* YOUR INSTRUCTIONS *
The answer must be an exact copy of every entry.

* DATA SUPPLIED *
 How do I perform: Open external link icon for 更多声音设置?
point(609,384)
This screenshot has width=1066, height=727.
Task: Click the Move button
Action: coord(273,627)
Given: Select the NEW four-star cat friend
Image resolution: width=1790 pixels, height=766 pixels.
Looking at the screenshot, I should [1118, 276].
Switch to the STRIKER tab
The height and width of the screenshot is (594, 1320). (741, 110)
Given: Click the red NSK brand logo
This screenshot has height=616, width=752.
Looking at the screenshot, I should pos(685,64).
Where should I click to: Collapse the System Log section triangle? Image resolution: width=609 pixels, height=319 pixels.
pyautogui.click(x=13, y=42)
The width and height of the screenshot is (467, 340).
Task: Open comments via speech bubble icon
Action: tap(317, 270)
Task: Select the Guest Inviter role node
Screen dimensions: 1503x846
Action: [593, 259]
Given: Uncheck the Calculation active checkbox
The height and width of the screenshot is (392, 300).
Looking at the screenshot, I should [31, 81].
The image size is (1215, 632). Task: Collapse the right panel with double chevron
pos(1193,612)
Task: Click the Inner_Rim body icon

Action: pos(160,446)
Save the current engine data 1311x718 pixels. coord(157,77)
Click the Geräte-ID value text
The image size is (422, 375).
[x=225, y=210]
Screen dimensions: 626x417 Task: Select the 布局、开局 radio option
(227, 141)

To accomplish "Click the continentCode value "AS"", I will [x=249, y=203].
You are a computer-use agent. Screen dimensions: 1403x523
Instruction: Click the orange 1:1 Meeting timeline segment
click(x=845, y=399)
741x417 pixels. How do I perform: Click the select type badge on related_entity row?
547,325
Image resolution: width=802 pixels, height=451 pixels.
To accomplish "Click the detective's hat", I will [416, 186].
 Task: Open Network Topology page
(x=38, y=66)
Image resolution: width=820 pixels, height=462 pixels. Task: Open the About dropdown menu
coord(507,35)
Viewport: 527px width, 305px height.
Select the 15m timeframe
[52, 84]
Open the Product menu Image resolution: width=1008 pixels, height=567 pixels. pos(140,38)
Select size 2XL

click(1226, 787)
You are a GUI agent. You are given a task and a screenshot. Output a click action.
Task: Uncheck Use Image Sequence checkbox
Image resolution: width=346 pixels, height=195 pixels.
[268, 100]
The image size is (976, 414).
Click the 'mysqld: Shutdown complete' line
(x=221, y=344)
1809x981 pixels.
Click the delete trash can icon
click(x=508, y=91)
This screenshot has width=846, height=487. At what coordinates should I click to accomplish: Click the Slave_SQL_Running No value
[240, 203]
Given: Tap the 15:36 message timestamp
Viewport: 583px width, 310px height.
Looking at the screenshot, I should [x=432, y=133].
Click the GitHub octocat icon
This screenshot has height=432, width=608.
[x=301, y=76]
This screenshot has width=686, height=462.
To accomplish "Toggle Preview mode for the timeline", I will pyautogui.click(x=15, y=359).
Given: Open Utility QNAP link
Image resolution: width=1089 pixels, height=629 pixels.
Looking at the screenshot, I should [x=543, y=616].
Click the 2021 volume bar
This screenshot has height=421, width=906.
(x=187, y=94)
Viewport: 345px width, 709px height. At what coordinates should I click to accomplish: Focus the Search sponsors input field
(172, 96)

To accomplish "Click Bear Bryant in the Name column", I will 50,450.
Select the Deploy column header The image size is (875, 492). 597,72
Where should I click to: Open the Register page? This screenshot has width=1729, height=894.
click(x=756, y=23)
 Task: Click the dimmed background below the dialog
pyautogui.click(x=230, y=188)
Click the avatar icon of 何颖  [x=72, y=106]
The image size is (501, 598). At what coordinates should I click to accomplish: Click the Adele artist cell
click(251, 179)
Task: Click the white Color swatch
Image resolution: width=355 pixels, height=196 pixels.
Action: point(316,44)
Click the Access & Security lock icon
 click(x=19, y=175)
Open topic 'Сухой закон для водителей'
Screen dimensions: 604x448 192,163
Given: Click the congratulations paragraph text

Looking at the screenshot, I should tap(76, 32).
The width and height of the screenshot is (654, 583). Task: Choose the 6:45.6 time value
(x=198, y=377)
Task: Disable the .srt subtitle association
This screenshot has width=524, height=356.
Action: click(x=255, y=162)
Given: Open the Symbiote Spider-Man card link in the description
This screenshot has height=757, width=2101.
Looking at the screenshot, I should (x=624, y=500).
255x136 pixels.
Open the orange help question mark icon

* WRITTEN SOLUTION *
 How do I perform: Open external link icon for 更多声音设置?
point(609,384)
This screenshot has width=1066, height=727.
Task: Click the Move button
Action: coord(273,627)
Given: Select the NEW four-star cat friend
Image resolution: width=1790 pixels, height=766 pixels.
Looking at the screenshot, I should [1118, 276].
Switch to the STRIKER tab
The height and width of the screenshot is (594, 1320). (741, 110)
Given: Click the red NSK brand logo
This screenshot has height=616, width=752.
Looking at the screenshot, I should pos(685,64).
Where should I click to: Collapse the System Log section triangle? Image resolution: width=609 pixels, height=319 pixels.
pyautogui.click(x=13, y=42)
The width and height of the screenshot is (467, 340).
Task: Open comments via speech bubble icon
Action: tap(317, 270)
Task: Select the Guest Inviter role node
Screen dimensions: 1503x846
Action: [593, 259]
Given: Uncheck the Calculation active checkbox
The height and width of the screenshot is (392, 300).
Looking at the screenshot, I should [31, 81].
The image size is (1215, 632). Task: Collapse the right panel with double chevron
pos(1193,612)
Task: Click the Inner_Rim body icon

Action: pos(160,446)
Save the current engine data 1311x718 pixels. coord(157,77)
Click the Geräte-ID value text
The image size is (422, 375).
[x=225, y=210]
Screen dimensions: 626x417 Task: Select the 布局、开局 radio option
(227, 141)

To accomplish "Click the continentCode value "AS"", I will [x=249, y=203].
You are a computer-use agent. Screen dimensions: 1403x523
Instruction: Click the orange 1:1 Meeting timeline segment
click(x=845, y=399)
741x417 pixels. How do I perform: Click the select type badge on related_entity row?
547,325
Image resolution: width=802 pixels, height=451 pixels.
To accomplish "Click the detective's hat", I will [416, 186].
 Task: Open Network Topology page
(x=38, y=66)
Image resolution: width=820 pixels, height=462 pixels. Task: Open the About dropdown menu
coord(507,35)
Viewport: 527px width, 305px height.
Select the 15m timeframe
[52, 84]
Open the Product menu Image resolution: width=1008 pixels, height=567 pixels. pos(140,38)
Select size 2XL

click(1226, 787)
You are a GUI agent. You are given a task and a screenshot. Output a click action.
Task: Uncheck Use Image Sequence checkbox
Image resolution: width=346 pixels, height=195 pixels.
[268, 100]
The image size is (976, 414).
Click the 'mysqld: Shutdown complete' line
(x=221, y=344)
1809x981 pixels.
Click the delete trash can icon
click(x=508, y=91)
This screenshot has width=846, height=487. At what coordinates should I click to accomplish: Click the Slave_SQL_Running No value
[240, 203]
Given: Tap the 15:36 message timestamp
Viewport: 583px width, 310px height.
Looking at the screenshot, I should [x=432, y=133].
Click the GitHub octocat icon
This screenshot has height=432, width=608.
[x=301, y=76]
This screenshot has width=686, height=462.
To accomplish "Toggle Preview mode for the timeline", I will pyautogui.click(x=15, y=359).
Given: Open Utility QNAP link
Image resolution: width=1089 pixels, height=629 pixels.
Looking at the screenshot, I should [x=543, y=616].
Click the 2021 volume bar
This screenshot has height=421, width=906.
(x=187, y=94)
Viewport: 345px width, 709px height. At what coordinates should I click to accomplish: Focus the Search sponsors input field
(172, 96)

To accomplish "Click Bear Bryant in the Name column", I will 50,450.
Select the Deploy column header The image size is (875, 492). 597,72
Where should I click to: Open the Register page? This screenshot has width=1729, height=894.
click(x=756, y=23)
 Task: Click the dimmed background below the dialog
pyautogui.click(x=230, y=188)
Click the avatar icon of 何颖  [x=72, y=106]
The image size is (501, 598). At what coordinates should I click to accomplish: Click the Adele artist cell
click(251, 179)
Task: Click the white Color swatch
Image resolution: width=355 pixels, height=196 pixels.
Action: point(316,44)
Click the Access & Security lock icon
 click(x=19, y=175)
Open topic 'Сухой закон для водителей'
Screen dimensions: 604x448 192,163
Given: Click the congratulations paragraph text

Looking at the screenshot, I should tap(76, 32).
The width and height of the screenshot is (654, 583). Task: Choose the 6:45.6 time value
(x=198, y=377)
Task: Disable the .srt subtitle association
This screenshot has width=524, height=356.
Action: click(x=255, y=162)
Given: Open the Symbiote Spider-Man card link in the description
This screenshot has height=757, width=2101.
Looking at the screenshot, I should (x=624, y=500).
255x136 pixels.
Open the orange help question mark icon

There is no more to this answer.